>> start Data entries
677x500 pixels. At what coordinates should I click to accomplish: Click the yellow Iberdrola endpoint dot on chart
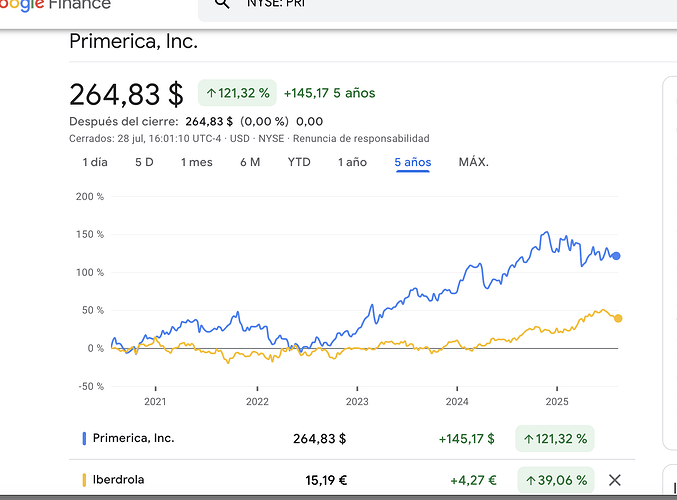618,318
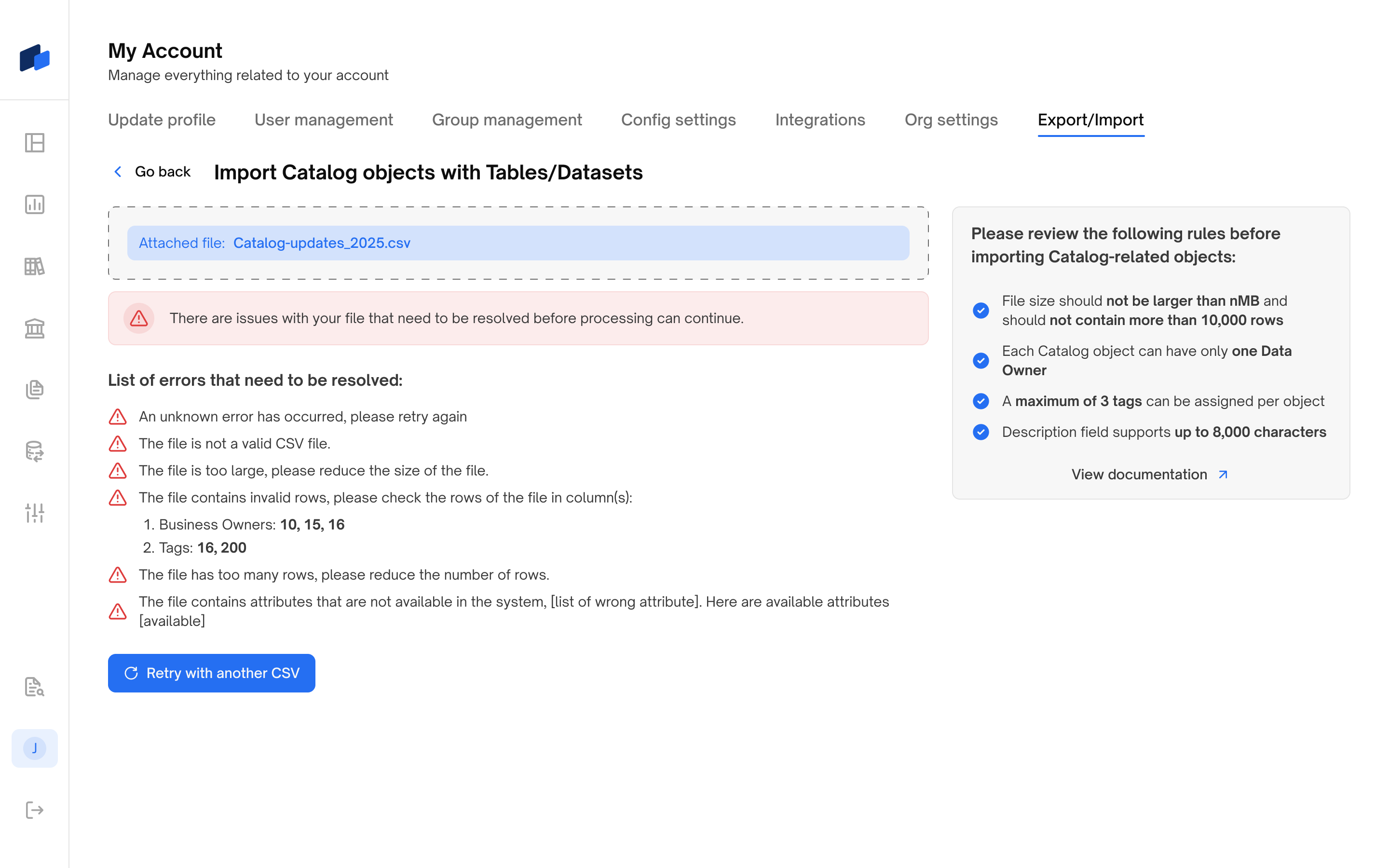This screenshot has width=1389, height=868.
Task: Click the logout icon
Action: click(x=34, y=810)
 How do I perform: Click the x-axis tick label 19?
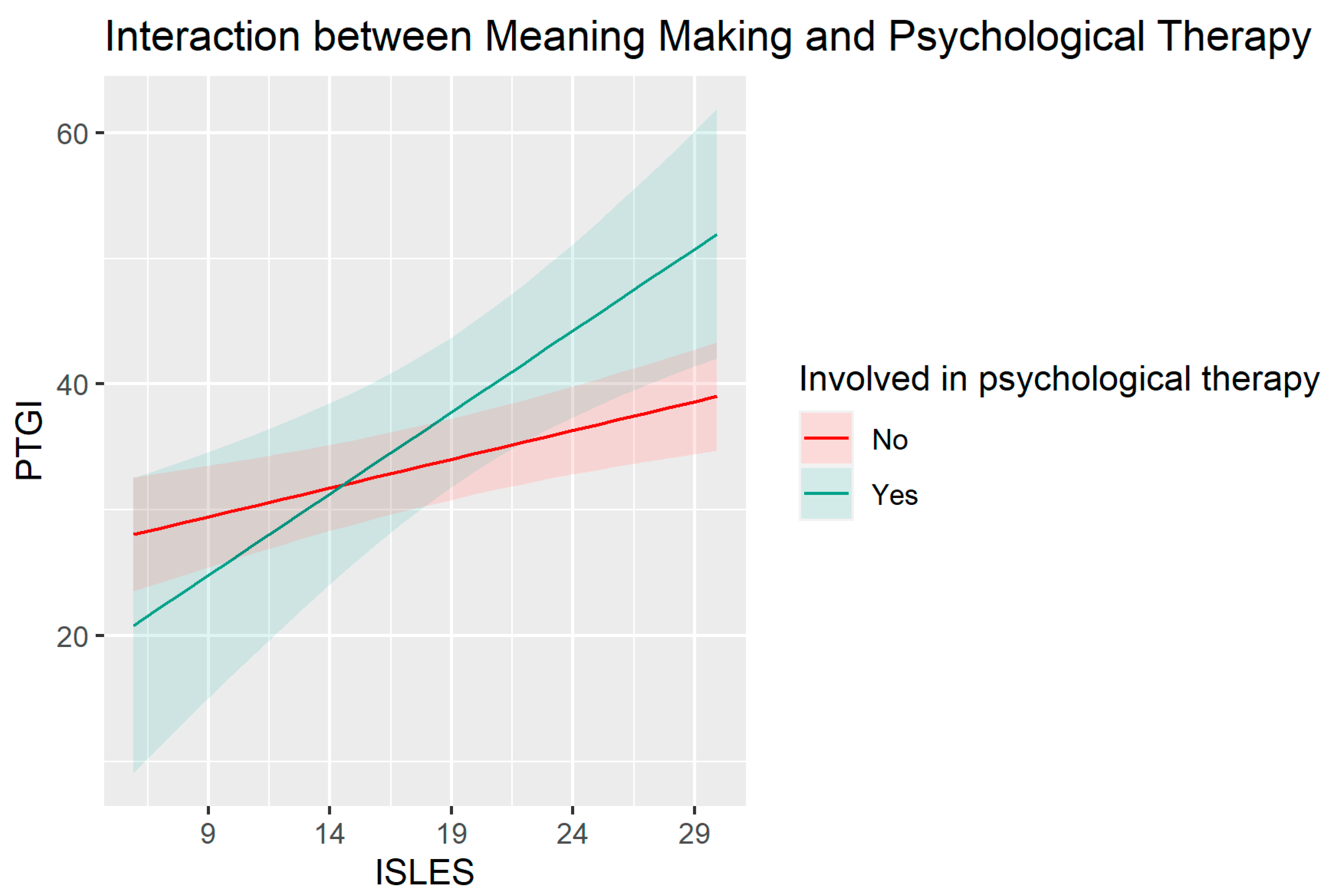452,834
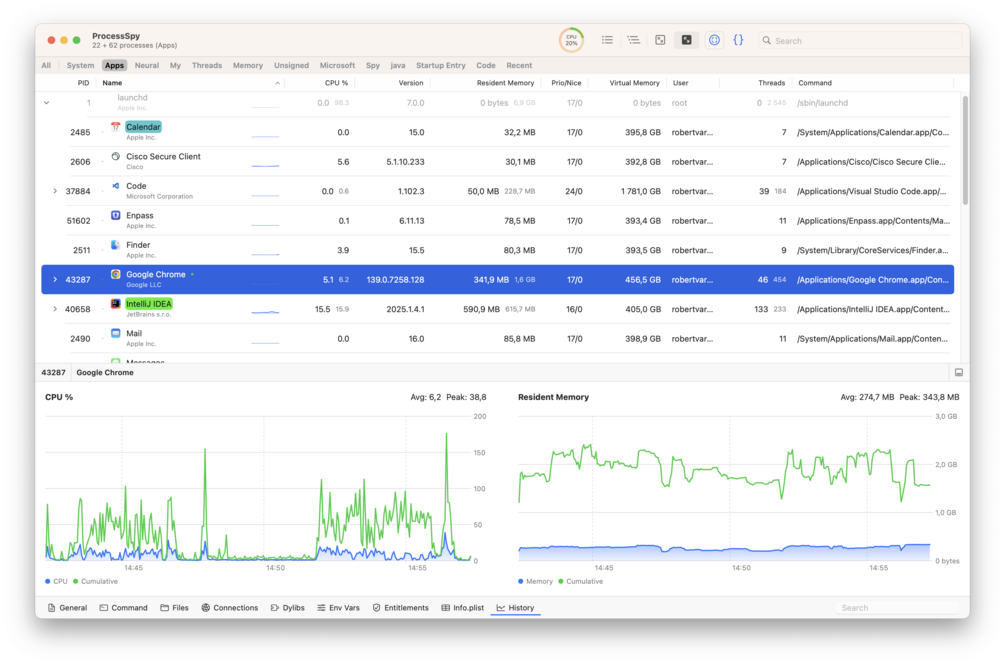This screenshot has width=1005, height=665.
Task: Click the blue curly braces icon
Action: click(738, 40)
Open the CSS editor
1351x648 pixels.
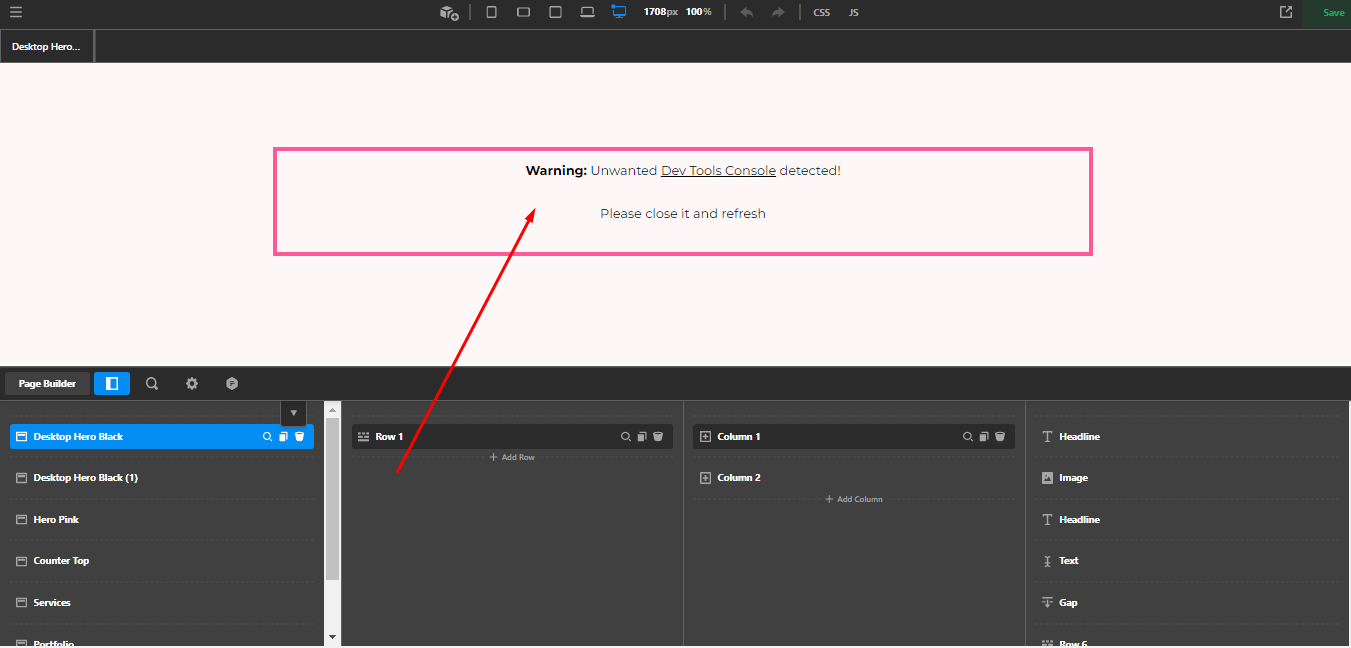click(821, 12)
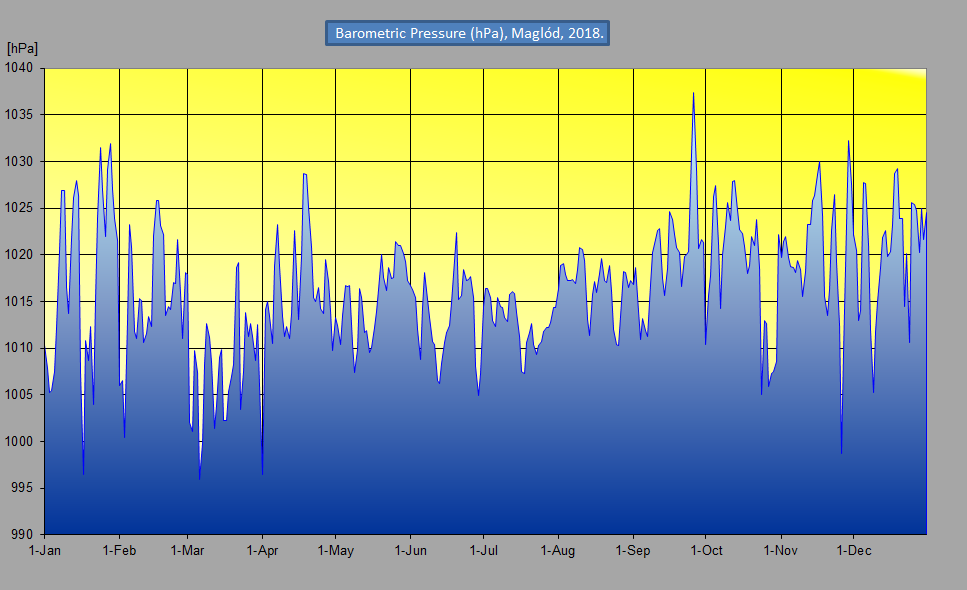This screenshot has width=967, height=590.
Task: Select the 1035 value on the vertical axis
Action: [20, 115]
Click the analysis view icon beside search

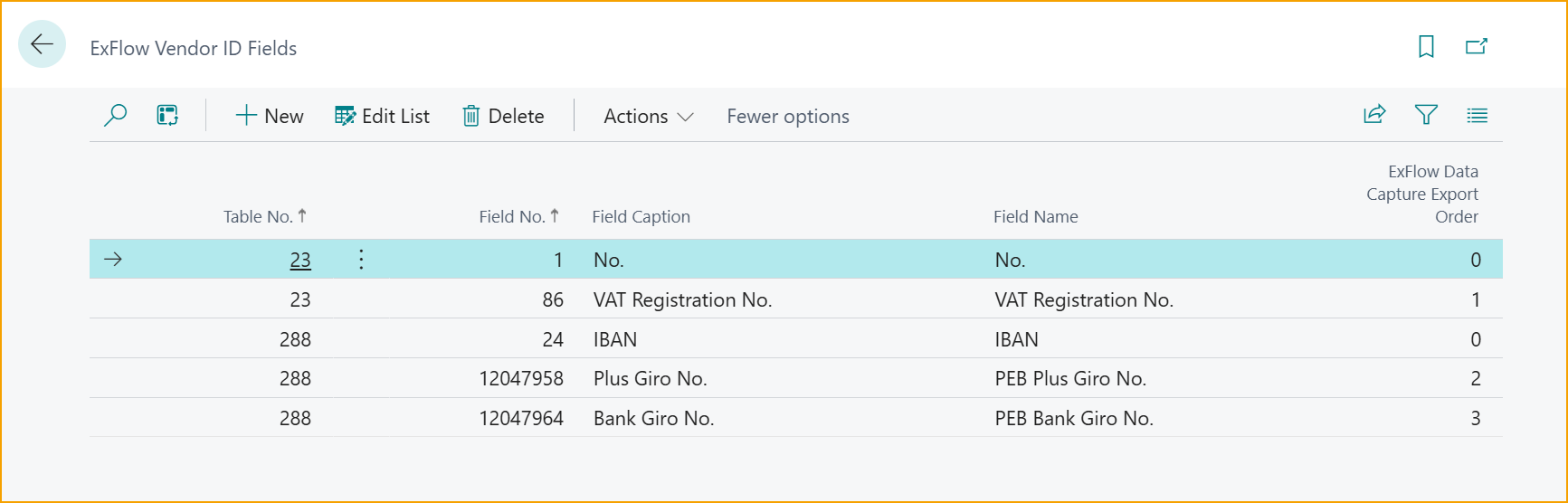167,116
>> end Data entries
Work instructions: Arrange the lines as a numbered list, beginning at the line that contains "Open the CSS editor" and stopping after the last line. Skip blank lines and leave the pictures out.

Finished answer:
1. Open the CSS editor
2. 1351x648 pixels.
3. click(821, 12)
4. This screenshot has width=967, height=590.
5. Task: Select the 1035 value on the vertical axis
6. Action: [20, 115]
7. Click the analysis view icon beside search
8. 167,116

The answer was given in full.